The Association of Insulin Resistance with Subclinical Thyrotoxicosis

Abstract

Background:

Although overt thyrotoxicosis is associated with reduced insulin sensitivity (IS), the effects of subclinical thyrotoxicosis (SCTox) (i.e., suppressed serum thyroid-stimulating hormone with free thyroxine and tri-iodothyronine within the reference range) on glucose metabolism are not clear. SCTox may be of endogenous origin or due to ingestion of supraphysiological amounts of thyroid hormone. Our hypotheses were that reduced IS is present in SCTox and that the degree of reduction differs between SCTox of endogenous and exogenous origin.

Methods:

The study population consisted of 125 premenopausal, normal-weight women, divided into four groups: exogenous SCTox due to L-T4 treatment for benign goiter or hypothyroidism (SCTox-ExogG) (n = 53), endogenous SCTox (SCTox-Endog) (n = 12), exogenous SCTox due to L-T4 treatment for differentiated thyroid cancer (SCTox-ExogDTC) (n = 20), and finally euthyroid women (C) (n = 40) as a control group. After a mixed meal challenge, glucose and insulin were determined at baseline and 120 minutes later. IS was assessed by homeostasis model assessment of insulin resistance (HOMA-IR) index, quantitative IS check index (QUICKI), and 2 hours IS Avignon's index amended by Aloulou for mixed food. Secretion by pancreatic B-cells was calculated by HOMA-B index. Comparison among groups was done by analysis of variance followed by Tukey test. Linear regression analysis of T3 versus HOMA-IR was calculated.

Results:

IS was reduced in all types of SCTox when compared with C. All SCTox groups had significantly higher levels of insulin (baseline and postmeal) and HOMA-IR and lower values of QUICKI and Aloulou when compared with controls. SCTox-Endog, however, had higher baseline insulin levels and HOMA-IR and a lower QUICKI index than the rest of the SCTox groups. Although within the normal range, total T4, free T4, and T3 levels were also significantly higher in the SCTox groups than in euthyroids. In SCTox-Endog, T3/T4 ratio was increased above the rest of SCTox groups. A moderate linear relationship between T3 and HOMA-IR was found in the whole population.

Conclusions:

IR is associated with SCTox of either endogenous or exogenous origin. However, based on our findings of lower IS compared with the rest of the SCTox groups, the endogenous subclinical form might have an even larger metabolic impact.

Introduction

T he relationship between thyroid dysfunction and glucose homeostasis has long been studied, with overt thyrotoxicosis being the epitome of how impaired thyroid function can lead to IR. A clear example of this dysregulation in clinical practice is the worsening of glucose control in diabetics who become hyperthyroid (1). The main alterations advocated to explain this phenomenon include increased endogenous glucose output by the liver, both through a direct effect of T3 on gluconeogenesis (2) and also acting at the hypothalamus, increasing functionally reciprocal sympathetic and parasympathetic autonomic outputs to the liver (3). Simultaneously, an impaired response to insulin stimulation of major intracellular pathways of glucose metabolism in peripheral tissues prevails (4). Although the pathophysiology behind peripheral IR has not been fully elucidated, a lower glucose extraction from serum in proportion to increased blood flow levels in overt hyperthyroid patients has been demonstrated (5). Moreover, it has been suggested that an increased secretion of IL6 and TNFα can be implicated in the IR found in peripheral tissues (6).

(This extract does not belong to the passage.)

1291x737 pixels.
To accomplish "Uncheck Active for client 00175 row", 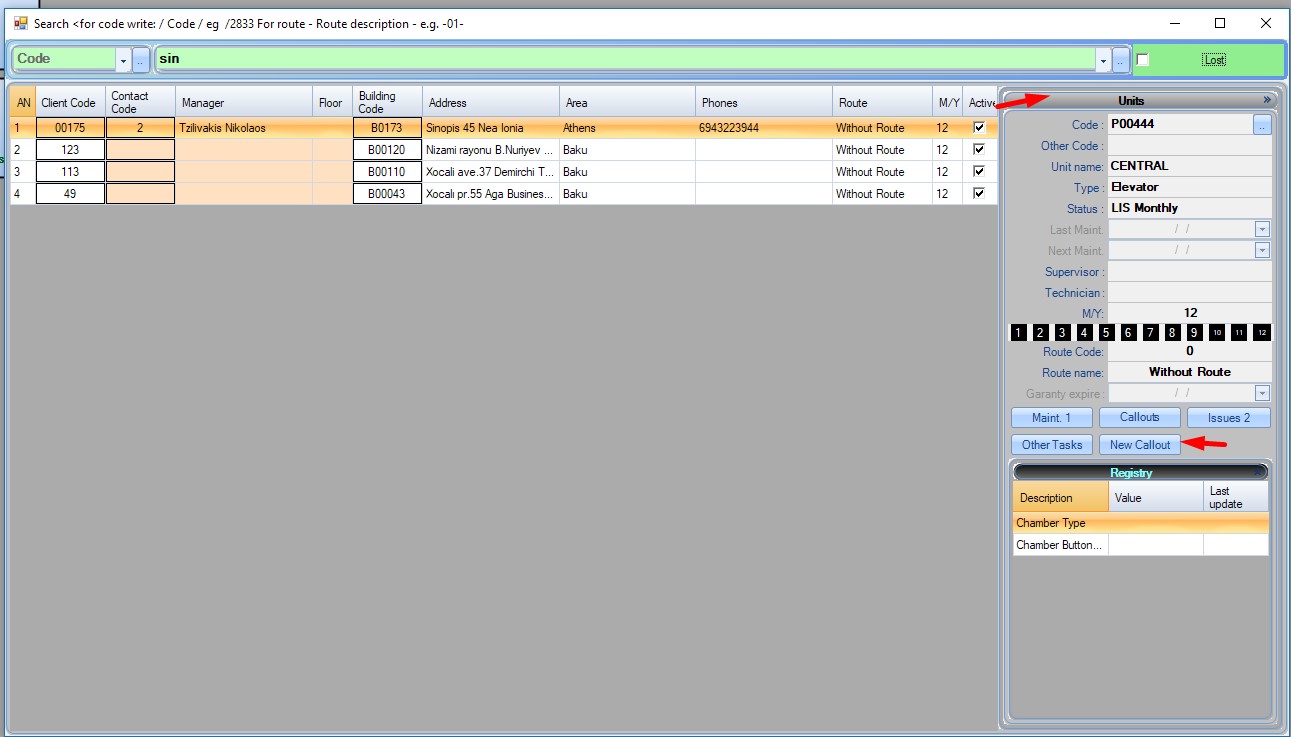I will point(979,128).
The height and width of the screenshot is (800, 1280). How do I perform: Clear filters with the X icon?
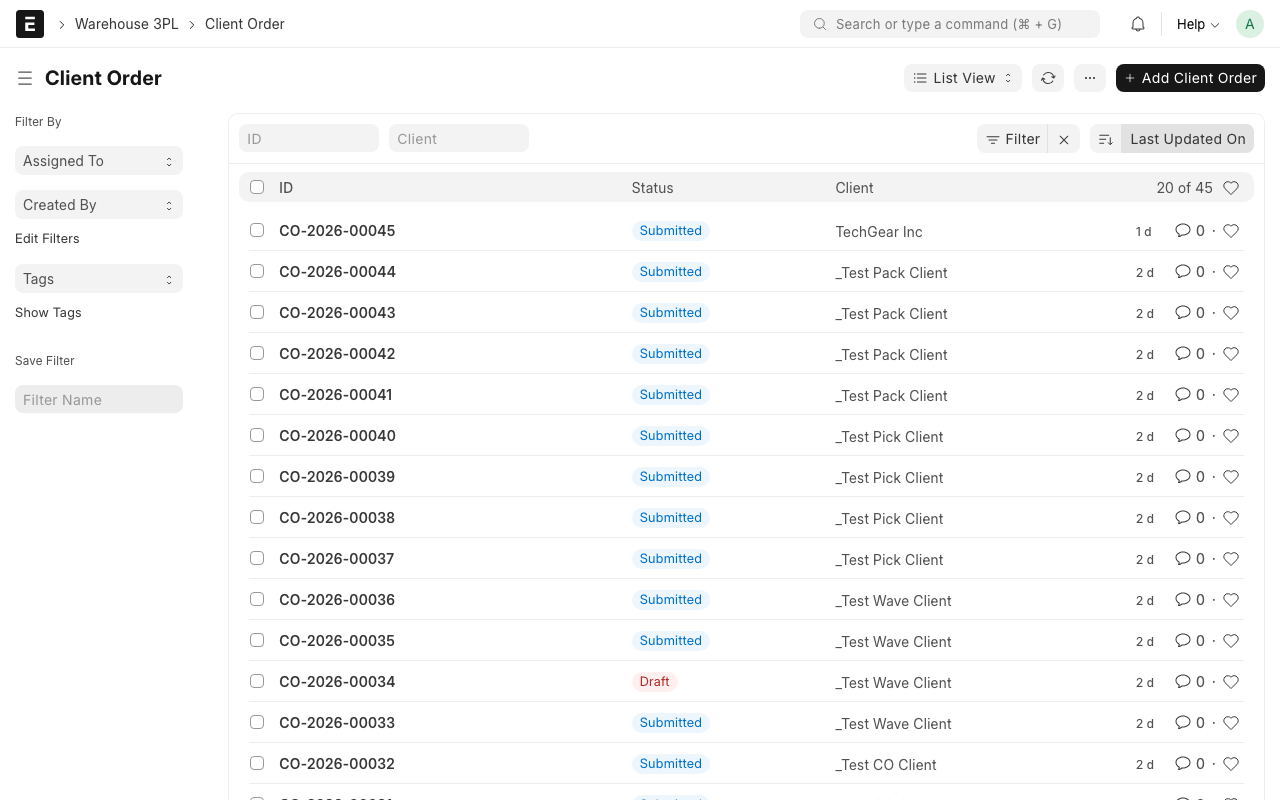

Subclinical thyrotoxicosis (SCTox) has been also associated with IR (7,8) in some but not all studies (9). Part of this controversy, despite a common biochemical definition, might lie in the heterogeneous nature of SCTox. Although suppressive thyroid-stimulating hormone (TSH) treatment with levothyroxine (L-T4) aimed at benign goiter shrinkage is of uncertain value, exogenous SCTox from this treatment is still frequently encountered. On the other hand, some differentiated thyroid cancer (DTC) patients do not have any alternative to L-T4 suppressive treatment. Further, the previously reported (10,11) positive relationship between DTC and IR may add to this lack of consensus. Finally, endogenous SCTox, resulting from longstanding autonomous nodular goiter or Graves' disease, also represents a potential source of IR with an unrecognized clinical impact.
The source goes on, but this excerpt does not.